Acting CEO of TSTT George Hill, addressing a Tobago audience at the launch of the Mahogany Fibre-to-the-Community project, said more than $15 million was being spent by blink | bmobile in bringing fibre optics closer to thousands more homes throughout T&T.Residents of Milford Court are among the first in Tobago to benefit from this technology, which will allow the community and eventually others, to benefit from Blink's Quad Play service packages and price bundles.
Hill said Tobago was one of the focal areas in the company's five-year strategic plan, for delivery of increased fibre optic and wireless broadband as well as improved mobile coverage."Residents and businesses will be able to access the complete quintuple portfolio of voice, broadband, entertainment, security and mobile," he said.Hill added the company's five-year strategic plan included providing customers with a new experience by giving them better choices and more control to define the services they want.
He said: "Our drive is to become more responsive to what customers want and to have the flexibility to deliver those diverse wants on a future-proof IP-based core infrastructure."He said it was hoped that Tobago would become a broadband paradise which attracts significant foreign investment.The international Telecommunications Union (ITU) has estimated that by the end of 2014, the global average for broadband penetration in homes will be about 44 per cent.
Among developed countries, that average is closer to 78 per cent of households which the ITU says is approaching saturation. T&T is well above the global average at 55 per cent and with the launch of blink | bmobile's Long Term Evolution and Fibre-to-the-Community projects, the company's target is to achieve 95 per cent coverage of the country.Deputy Chief Secretary of the Tobago House of Assembly (THA) Tracy Davidson-Celestine said the launch is welcomed as it fits into the Comprehensive Economic Plan of the THA.

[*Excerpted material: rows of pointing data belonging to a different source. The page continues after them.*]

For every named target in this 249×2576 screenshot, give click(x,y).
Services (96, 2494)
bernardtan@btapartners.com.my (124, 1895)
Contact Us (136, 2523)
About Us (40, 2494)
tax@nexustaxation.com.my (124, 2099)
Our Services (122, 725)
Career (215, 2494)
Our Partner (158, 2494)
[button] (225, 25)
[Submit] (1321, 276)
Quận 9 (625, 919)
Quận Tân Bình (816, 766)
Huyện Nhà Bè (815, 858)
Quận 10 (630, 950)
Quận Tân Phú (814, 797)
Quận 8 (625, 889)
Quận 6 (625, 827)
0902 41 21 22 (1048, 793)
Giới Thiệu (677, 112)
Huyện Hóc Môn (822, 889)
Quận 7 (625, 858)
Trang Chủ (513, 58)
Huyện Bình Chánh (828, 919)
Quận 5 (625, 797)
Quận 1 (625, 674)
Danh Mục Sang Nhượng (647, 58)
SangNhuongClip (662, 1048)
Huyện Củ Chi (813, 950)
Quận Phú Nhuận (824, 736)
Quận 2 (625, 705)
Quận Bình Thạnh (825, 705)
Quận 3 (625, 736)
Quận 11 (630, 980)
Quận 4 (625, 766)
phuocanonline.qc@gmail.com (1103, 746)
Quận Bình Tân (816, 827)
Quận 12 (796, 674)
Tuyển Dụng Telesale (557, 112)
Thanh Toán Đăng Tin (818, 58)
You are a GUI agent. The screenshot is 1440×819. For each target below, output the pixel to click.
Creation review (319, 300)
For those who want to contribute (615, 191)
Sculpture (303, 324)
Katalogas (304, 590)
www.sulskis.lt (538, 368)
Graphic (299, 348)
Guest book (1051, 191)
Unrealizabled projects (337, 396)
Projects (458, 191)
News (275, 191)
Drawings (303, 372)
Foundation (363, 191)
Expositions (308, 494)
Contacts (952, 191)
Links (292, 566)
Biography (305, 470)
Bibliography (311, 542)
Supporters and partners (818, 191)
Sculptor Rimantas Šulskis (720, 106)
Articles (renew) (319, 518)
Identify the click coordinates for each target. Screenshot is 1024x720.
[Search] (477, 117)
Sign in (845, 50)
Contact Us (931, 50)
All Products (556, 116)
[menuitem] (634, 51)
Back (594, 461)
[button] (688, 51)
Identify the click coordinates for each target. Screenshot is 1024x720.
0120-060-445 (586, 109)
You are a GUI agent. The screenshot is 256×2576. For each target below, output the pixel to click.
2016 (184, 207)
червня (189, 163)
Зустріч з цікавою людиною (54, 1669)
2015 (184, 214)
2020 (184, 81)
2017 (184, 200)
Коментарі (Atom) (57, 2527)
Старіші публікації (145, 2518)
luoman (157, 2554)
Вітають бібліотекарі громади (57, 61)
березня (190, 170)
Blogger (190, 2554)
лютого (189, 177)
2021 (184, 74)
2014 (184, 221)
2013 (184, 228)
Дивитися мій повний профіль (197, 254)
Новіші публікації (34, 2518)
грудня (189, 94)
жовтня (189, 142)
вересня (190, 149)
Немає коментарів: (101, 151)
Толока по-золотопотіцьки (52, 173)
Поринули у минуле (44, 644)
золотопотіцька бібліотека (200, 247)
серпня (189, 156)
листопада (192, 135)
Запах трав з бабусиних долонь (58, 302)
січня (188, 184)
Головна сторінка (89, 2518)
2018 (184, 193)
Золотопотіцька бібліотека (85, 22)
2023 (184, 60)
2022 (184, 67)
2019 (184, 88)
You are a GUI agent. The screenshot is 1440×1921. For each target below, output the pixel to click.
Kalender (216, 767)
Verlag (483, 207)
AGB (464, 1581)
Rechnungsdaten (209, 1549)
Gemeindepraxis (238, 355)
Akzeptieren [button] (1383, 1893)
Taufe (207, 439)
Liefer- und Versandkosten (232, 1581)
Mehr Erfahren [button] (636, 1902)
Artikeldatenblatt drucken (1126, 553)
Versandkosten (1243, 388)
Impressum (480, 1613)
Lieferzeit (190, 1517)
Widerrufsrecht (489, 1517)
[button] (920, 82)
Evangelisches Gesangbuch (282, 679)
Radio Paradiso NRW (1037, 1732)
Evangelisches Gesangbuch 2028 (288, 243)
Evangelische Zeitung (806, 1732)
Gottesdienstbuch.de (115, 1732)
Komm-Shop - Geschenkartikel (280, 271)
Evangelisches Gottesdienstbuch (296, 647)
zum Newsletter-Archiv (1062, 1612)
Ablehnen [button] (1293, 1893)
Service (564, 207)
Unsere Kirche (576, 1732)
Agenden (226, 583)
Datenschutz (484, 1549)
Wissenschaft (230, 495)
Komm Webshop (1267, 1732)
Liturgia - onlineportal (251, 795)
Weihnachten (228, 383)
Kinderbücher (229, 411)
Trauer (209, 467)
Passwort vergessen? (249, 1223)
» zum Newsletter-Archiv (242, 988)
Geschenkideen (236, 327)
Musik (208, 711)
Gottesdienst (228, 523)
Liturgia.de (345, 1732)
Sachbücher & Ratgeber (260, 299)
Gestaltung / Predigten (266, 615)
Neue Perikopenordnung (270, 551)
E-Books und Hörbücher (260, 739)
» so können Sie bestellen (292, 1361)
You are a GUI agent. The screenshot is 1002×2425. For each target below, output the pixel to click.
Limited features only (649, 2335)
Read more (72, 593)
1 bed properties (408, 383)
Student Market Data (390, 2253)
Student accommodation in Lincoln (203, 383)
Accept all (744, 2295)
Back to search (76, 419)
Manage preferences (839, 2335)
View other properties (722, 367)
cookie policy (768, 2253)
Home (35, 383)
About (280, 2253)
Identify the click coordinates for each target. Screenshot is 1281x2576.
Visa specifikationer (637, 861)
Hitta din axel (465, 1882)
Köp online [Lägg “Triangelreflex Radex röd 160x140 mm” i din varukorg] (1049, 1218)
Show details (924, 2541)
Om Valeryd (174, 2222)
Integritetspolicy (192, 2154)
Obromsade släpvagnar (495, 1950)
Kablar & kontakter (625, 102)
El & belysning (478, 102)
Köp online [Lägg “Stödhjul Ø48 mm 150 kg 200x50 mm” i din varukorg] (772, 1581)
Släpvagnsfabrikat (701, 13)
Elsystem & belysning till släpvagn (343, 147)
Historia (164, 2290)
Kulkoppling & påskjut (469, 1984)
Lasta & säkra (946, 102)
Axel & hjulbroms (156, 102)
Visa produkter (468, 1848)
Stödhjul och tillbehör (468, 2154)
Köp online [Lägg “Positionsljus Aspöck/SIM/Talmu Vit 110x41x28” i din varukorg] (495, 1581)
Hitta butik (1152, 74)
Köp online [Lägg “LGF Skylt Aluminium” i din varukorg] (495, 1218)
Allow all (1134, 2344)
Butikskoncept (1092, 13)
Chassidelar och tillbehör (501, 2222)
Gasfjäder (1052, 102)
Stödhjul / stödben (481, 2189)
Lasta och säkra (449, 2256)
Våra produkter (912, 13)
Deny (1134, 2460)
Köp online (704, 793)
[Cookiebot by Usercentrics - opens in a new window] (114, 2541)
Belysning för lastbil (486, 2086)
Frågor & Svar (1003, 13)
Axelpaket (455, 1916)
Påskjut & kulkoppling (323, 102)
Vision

"Indeed Tobago is an island driven by tourism and we are mindful of what increased connectivity can do for our competitiveness, and for the flow of resources in and out of our country, be it for economic and other endeavours."So I expect this new thrust will touch every aspect of our daily lives and as such it will stand to improve the standard and quality of living for all of us in Tobago," she said
Also addressing the launch were Agnes Webbe, director–Human Capital Development Unit who represented Tobago Development Minister Delmon Baker, and THA Assemblyman Huey Cadette, Secretary of Education, Youth Affairs and Sport, who is the representative for Canaan/Bon Accord where the project was launched. Webbe, in bringing greeting on behalf of the minister, spoke about the alignment of the project to the work of the ministrys in "the development of Tobago's human capital".